Siemens hilft Russland bei der Nutzung von Erdölgas

Mindestens 95 Prozent des Erdölgases sollen ab 2012 genutzt werden – so die Forderung von Premier Wladimir Putin. Siemens baut an der Priobsk-Lagerstätte in Sibirien 7 Gasturbinen-Kraftwerke auf Erdölgas-Basis.


Siemens hilft Russland bei der Nutzung von Erdölgas


Jährlich werden nach Angaben von Putin 20 Mrd. Kubikmeter Erdölgas abgefackelt. Ölkonzerne, die der Forderung nach einer Nutzung des Erdölgases nicht nachkommen und es weiter verbrennen, müssen künftig mit harten Strafen für die Treibhausgas-Ausstöße in die Umwelt rechnen. Umso mehr, da Erdölgas ein kostbarer Rohstoff ist, sowohl für die chemische Industrie, als auch zur Stromerzeugung.

Putin erklärte, dass bei der Inbetriebnahme der alten Öllagerstätten in Westsibirien vor einigen Jahrzehnten niemand an Ökologie und eine rationale Ressourcennutzung gedacht habe. Anders sehe die Situation in Ostsibirien aus, wo gleich zu Beginn der Erschließung von Lagerstätten die Forderungen nach einer maximalen Nutzung aller geförderten Rohstoffe stand.

Die Öllagerstätte in Priobsk ist ein Beispiel für die Lösung des Problems von Erdölgas. Siemens baut im Kreis Chanty-Mansisk sieben Kraftwerke mit je 45 MW Leistung. Die Siemens-Gasturbinen SGT-800, entsprechen nach Einschätzung von Experten, den höchsten Umweltanforderungen. Die neuen Kraftwerke arbeiten mit Hilfe von Erdölgas. Das erlaubt eine effektive Nutzung der Rohstoffe und verbessert die ökologische Lage in der Region deutlich.

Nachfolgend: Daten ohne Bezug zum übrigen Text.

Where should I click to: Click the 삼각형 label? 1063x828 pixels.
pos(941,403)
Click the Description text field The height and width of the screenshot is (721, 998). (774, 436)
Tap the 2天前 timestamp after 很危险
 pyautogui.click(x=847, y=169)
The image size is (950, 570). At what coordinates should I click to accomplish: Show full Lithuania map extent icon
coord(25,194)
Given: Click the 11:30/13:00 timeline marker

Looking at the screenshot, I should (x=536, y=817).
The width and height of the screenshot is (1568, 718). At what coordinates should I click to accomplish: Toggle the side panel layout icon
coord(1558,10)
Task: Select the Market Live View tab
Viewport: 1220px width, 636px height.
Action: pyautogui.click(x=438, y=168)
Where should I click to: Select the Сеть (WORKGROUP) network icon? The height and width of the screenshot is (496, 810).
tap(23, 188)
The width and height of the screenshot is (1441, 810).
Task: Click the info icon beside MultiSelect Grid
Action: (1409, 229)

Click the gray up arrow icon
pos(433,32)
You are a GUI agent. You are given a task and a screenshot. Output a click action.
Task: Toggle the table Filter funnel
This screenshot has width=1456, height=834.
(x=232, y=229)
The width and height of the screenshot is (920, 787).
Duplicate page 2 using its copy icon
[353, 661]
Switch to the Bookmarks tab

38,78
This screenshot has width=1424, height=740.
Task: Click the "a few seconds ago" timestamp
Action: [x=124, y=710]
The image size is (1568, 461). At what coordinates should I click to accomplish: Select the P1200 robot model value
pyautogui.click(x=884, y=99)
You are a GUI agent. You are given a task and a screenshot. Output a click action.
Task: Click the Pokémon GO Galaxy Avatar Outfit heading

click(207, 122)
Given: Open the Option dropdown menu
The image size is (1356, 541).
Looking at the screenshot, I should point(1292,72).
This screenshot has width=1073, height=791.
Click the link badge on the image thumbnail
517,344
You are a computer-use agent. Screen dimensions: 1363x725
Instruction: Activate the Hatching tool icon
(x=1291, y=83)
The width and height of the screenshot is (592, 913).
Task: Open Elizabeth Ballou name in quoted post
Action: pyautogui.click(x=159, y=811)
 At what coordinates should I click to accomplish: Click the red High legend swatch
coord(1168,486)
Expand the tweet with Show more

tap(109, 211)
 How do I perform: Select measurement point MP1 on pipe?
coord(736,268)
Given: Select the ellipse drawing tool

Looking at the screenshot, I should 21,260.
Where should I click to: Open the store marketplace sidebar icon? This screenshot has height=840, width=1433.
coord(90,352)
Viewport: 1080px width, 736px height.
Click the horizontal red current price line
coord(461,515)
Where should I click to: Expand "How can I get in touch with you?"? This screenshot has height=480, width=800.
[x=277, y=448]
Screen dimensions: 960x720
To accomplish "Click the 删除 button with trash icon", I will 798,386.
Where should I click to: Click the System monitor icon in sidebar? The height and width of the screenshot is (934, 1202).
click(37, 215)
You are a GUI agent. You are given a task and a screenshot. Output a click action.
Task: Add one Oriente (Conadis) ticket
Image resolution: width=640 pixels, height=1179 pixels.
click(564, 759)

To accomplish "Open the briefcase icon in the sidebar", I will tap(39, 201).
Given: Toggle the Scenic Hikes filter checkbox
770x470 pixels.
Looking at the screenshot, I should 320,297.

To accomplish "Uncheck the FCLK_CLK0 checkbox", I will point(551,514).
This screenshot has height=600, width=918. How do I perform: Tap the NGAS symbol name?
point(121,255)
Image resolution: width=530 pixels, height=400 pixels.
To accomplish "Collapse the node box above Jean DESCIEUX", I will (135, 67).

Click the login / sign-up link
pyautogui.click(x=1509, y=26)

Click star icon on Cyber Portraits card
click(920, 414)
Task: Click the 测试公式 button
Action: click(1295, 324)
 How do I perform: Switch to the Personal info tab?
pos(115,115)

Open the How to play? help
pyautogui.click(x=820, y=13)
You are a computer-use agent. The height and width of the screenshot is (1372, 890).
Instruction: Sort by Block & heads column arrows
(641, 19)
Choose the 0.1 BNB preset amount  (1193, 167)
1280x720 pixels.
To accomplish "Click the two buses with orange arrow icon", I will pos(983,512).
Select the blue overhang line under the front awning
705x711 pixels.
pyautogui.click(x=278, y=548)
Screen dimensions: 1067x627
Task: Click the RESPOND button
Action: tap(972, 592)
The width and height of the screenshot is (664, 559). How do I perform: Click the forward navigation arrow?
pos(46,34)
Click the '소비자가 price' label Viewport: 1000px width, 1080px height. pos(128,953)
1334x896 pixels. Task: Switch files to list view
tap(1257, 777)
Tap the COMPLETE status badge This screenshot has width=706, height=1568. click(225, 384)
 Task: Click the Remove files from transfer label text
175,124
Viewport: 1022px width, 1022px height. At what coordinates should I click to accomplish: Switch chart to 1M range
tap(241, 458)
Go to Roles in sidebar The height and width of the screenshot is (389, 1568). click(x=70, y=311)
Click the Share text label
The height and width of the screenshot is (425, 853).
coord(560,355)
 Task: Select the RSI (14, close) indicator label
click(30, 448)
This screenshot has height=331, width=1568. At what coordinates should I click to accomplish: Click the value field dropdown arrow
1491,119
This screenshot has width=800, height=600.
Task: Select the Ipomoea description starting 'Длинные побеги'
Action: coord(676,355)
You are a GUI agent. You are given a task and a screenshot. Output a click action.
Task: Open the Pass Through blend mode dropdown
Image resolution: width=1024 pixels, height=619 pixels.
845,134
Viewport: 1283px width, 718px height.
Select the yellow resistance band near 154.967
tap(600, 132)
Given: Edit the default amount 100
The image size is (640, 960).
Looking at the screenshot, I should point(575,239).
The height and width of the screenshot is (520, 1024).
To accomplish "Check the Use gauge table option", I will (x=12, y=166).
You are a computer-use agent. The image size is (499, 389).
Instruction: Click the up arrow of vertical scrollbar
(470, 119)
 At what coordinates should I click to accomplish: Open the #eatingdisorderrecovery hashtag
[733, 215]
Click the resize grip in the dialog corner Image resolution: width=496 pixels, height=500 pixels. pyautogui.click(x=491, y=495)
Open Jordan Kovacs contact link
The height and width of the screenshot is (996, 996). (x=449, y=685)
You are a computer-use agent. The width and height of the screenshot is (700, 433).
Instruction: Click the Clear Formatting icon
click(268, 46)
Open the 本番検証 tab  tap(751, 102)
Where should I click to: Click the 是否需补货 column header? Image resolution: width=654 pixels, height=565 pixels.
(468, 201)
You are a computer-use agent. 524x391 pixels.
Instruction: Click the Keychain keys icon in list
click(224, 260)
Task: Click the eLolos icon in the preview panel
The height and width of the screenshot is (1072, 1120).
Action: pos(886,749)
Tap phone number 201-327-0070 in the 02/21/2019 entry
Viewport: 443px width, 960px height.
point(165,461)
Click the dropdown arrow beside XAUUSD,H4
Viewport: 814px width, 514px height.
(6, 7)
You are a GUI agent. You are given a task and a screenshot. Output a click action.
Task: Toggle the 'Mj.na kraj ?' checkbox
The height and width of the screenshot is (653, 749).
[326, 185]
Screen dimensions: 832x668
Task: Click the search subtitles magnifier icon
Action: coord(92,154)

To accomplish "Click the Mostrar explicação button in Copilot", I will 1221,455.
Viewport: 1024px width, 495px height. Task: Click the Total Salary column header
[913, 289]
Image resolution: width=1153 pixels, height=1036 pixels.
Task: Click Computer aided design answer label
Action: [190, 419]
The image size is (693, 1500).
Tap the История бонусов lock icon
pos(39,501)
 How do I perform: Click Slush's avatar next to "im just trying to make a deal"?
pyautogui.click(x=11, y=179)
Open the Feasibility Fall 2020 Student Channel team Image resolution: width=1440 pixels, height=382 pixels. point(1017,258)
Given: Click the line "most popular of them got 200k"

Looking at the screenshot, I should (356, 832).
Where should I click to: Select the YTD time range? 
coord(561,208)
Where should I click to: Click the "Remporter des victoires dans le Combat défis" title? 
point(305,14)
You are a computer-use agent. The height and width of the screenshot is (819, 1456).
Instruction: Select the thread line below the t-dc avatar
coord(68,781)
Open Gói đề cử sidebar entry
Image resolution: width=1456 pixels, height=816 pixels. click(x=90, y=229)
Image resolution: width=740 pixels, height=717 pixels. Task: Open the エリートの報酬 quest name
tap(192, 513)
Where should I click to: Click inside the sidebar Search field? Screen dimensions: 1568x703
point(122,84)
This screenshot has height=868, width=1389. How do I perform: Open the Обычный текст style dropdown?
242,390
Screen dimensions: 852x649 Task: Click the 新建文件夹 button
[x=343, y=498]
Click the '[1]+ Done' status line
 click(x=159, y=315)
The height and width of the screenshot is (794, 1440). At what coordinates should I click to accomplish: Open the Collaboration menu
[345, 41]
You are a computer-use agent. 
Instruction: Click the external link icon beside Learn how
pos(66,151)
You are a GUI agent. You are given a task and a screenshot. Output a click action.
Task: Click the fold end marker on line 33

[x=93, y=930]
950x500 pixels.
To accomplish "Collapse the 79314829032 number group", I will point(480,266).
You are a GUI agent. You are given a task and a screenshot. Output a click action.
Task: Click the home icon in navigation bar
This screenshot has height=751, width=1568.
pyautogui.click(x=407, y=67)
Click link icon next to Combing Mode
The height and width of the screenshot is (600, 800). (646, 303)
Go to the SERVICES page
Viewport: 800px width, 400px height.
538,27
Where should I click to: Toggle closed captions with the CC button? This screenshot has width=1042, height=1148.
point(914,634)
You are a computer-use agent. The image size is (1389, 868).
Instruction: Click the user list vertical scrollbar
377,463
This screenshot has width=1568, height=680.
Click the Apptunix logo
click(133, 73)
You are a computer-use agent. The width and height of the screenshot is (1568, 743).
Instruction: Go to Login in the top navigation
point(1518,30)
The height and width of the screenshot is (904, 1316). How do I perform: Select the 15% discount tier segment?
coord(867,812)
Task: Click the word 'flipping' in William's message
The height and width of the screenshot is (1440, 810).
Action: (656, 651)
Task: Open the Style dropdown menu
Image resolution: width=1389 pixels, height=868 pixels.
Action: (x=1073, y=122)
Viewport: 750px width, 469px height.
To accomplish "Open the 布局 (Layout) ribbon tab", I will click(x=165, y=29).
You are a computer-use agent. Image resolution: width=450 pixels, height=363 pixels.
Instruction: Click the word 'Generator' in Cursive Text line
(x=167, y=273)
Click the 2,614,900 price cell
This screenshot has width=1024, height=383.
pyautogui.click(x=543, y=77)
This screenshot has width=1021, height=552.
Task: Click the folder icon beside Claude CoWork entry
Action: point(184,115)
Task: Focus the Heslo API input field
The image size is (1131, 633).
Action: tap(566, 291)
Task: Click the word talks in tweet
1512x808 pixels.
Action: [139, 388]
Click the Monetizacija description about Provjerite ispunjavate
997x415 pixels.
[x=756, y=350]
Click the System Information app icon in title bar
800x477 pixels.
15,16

Es ist nicht das einzige Projekt des deutschen Konzerns in Sibirien. Siemens’ Russlandchef Dietrich Möller hat der Führung von Chanty-Mansisk eine Reihe von Vorschlägen zur Modernisierung der Gebäudewirtschaft unterbreitet. Dazu sollen automatisierte Steuerungssysteme für die Wärme- und Wasserversorgung eingeführt werden. Darüber hinaus kann die Technik auch bei der Erdöl- und Gasförderung, beim Bau großer Industrie- und Infrastrukturobjekte angewendet werden. Eingeführt werden sollen zudem weitere Energiespartechnologien und IT-Technologien.